(Stored items)
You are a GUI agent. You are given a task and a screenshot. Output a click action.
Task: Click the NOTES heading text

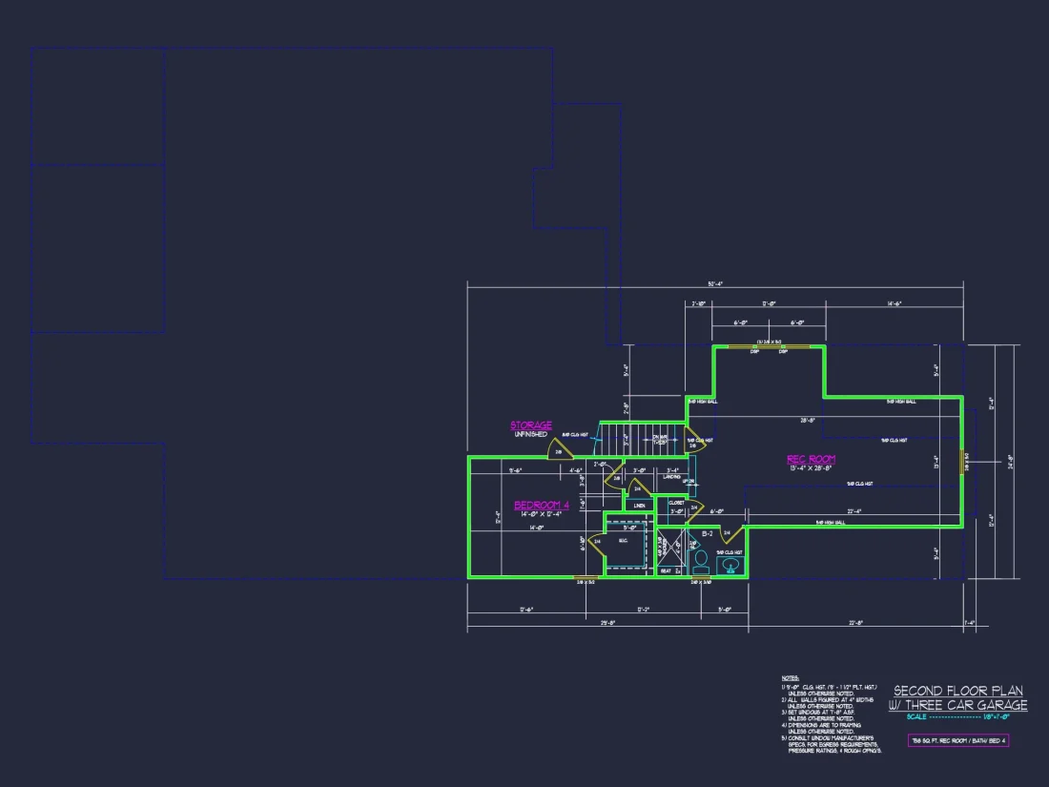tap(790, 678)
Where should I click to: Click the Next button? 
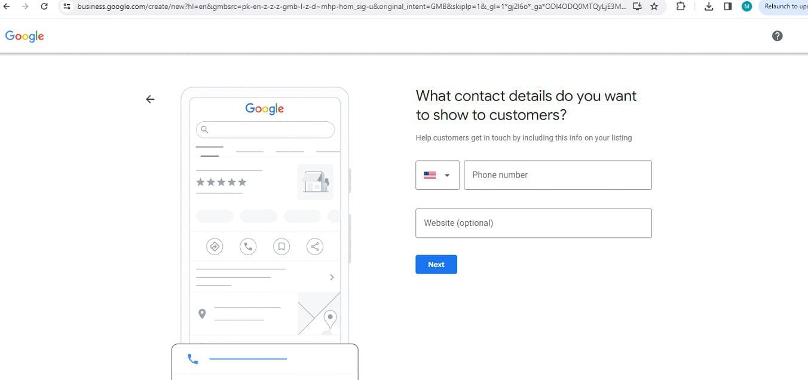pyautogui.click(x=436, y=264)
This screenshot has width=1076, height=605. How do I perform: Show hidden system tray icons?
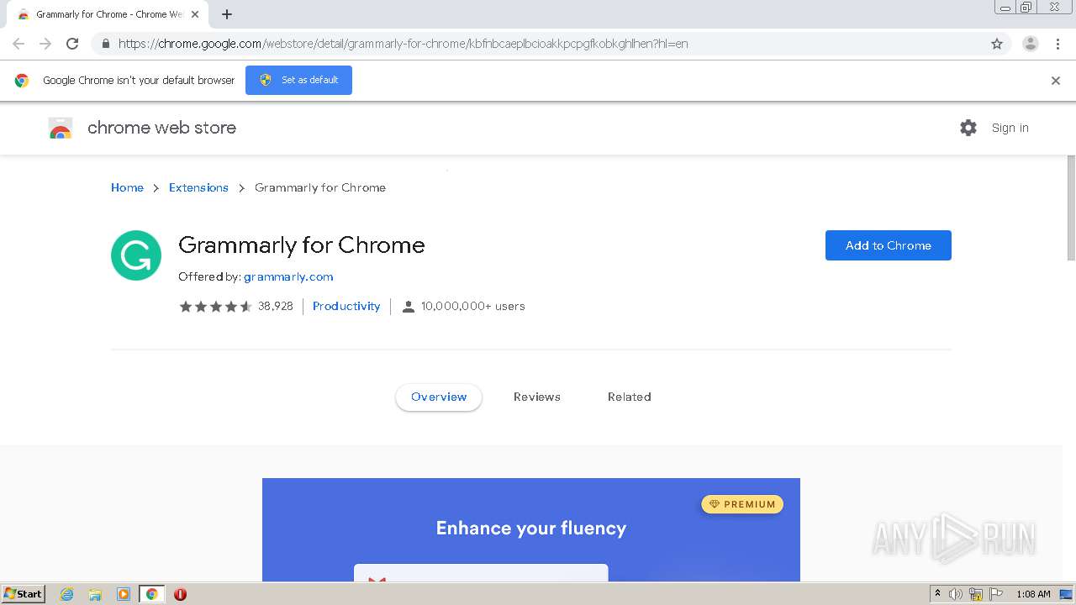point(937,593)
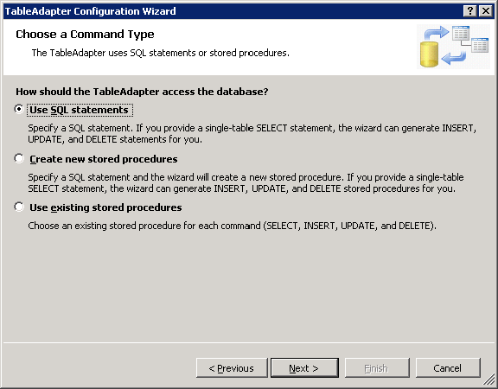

**WHAT NEEDS TO BE DONE:**
Before you finish, make sure every line above has been repeated exactly and no picture remains in the copy.

**FINISHED EXERCISE:**
You are a GUI agent. You are given a task and a screenshot. Output a click action.
Task: Click the NOTES heading text

tap(790, 678)
Where should I click to: Click the Next button? 
pyautogui.click(x=436, y=264)
This screenshot has width=1076, height=605. How do I perform: Show hidden system tray icons?
point(937,593)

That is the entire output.